His sin consisted in his ready acceptance of a sham inspiration which came to him from a tainted source, and which he ought to have suspected because it conceded what he desired. God's indisputable intimations to our individual souls are not to be set aside except301 by intimations no less indisputable. There had been an obvious reason for the command which God had given. The reason still existed; the prohibition had not been withdrawn. The sham revelation furnished him with an excuse; it did not give him a justification. Doubtless Jadon's first thought was that

"He lied in every word,

That hoary prophet, with malicious eye,

Askance to watch the working of his lie."

Why did he yield so readily? It was for the same reason which causes so many to sin. "The tempting opportunity" did but meet, as sooner or later it always will meet, "the susceptible disposition."

Yet his punishment does not justify us in branding him as a weak or a vicious man. We must judge him and all men, at his best, not at his worst; in his hours of faithfulness and splendid courage, not in his moment of unworthy acquiescence.

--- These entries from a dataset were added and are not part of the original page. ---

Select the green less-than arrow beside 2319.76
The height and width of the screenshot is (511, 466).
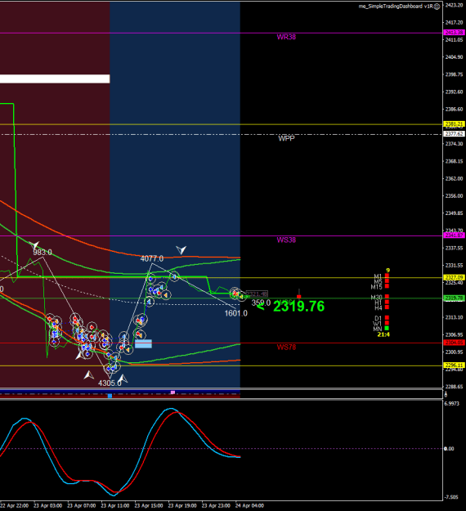[260, 307]
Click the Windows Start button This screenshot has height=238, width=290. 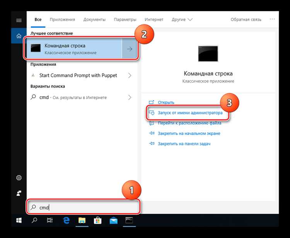pos(19,220)
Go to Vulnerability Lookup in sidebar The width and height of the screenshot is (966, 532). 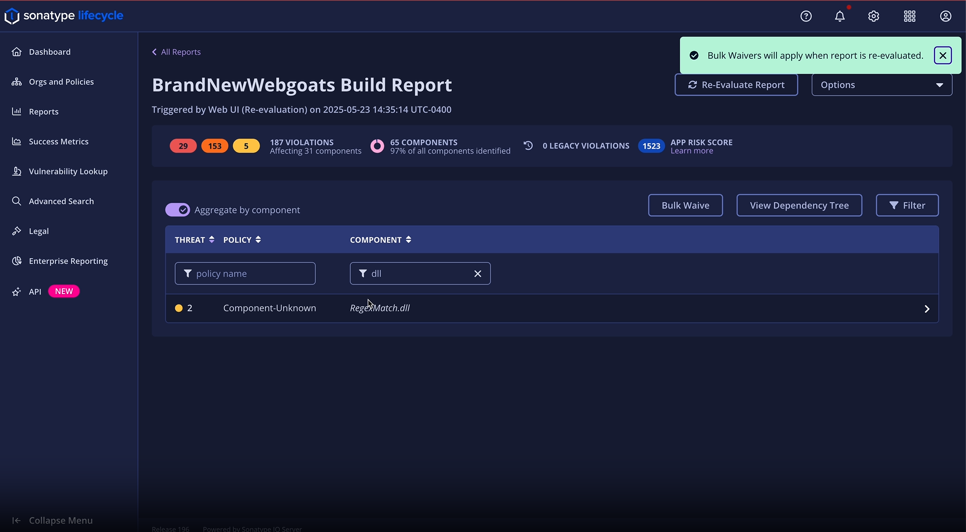coord(68,171)
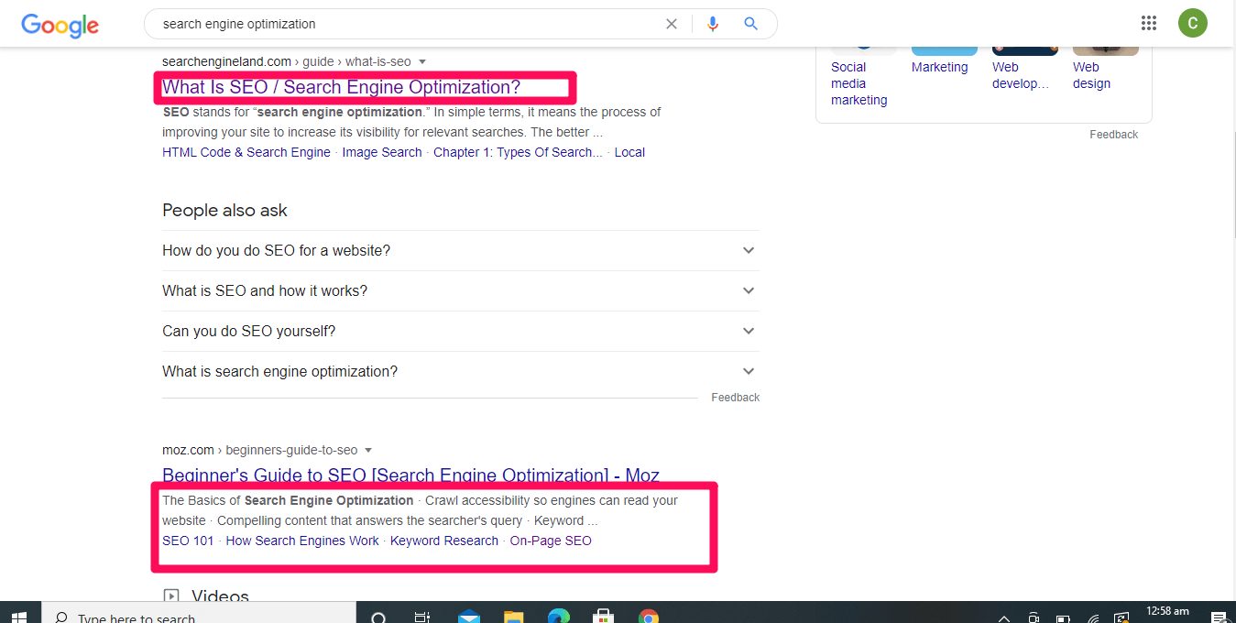1236x623 pixels.
Task: Open Microsoft Edge from the taskbar
Action: (x=559, y=617)
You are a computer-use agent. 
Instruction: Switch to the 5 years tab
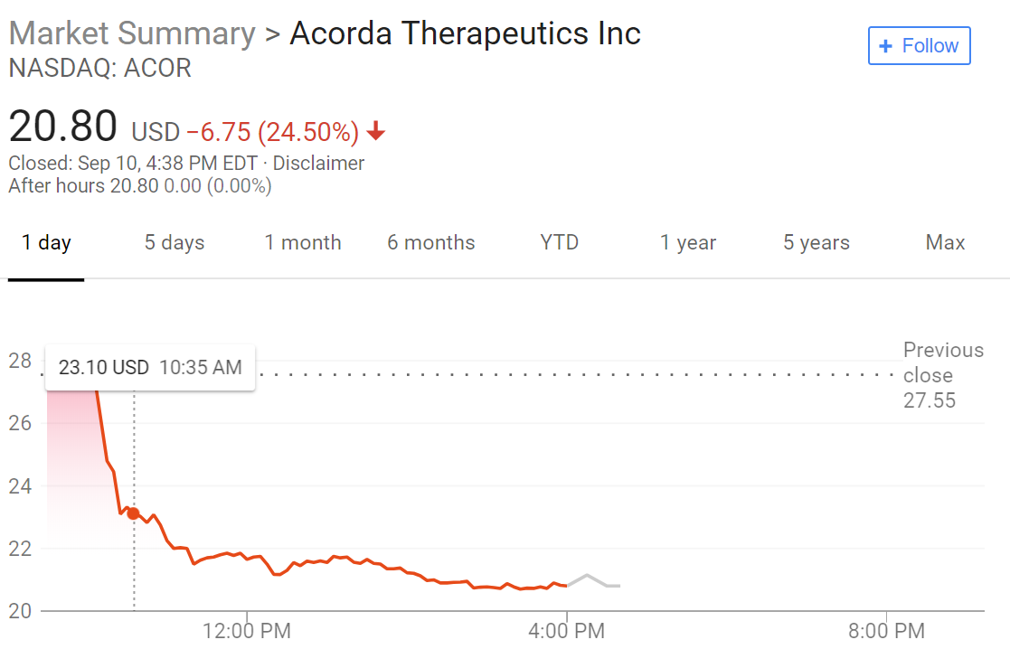[816, 242]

And his speedy punishment was his best blessing. Who knows what might not have happened to him if the speck of conventionality and corruption had been allowed to spread? Who can tell whether in due time he might not have sunk into something no better than his miserable tempter? Rather than that we should be in any respect false to our loftiest ideals, or less noble than our better selves, let the lion meet us, let the tower of Siloam fall on us, let our blood be mingled with our sacrifices. Better physical death than spiritual degeneracy.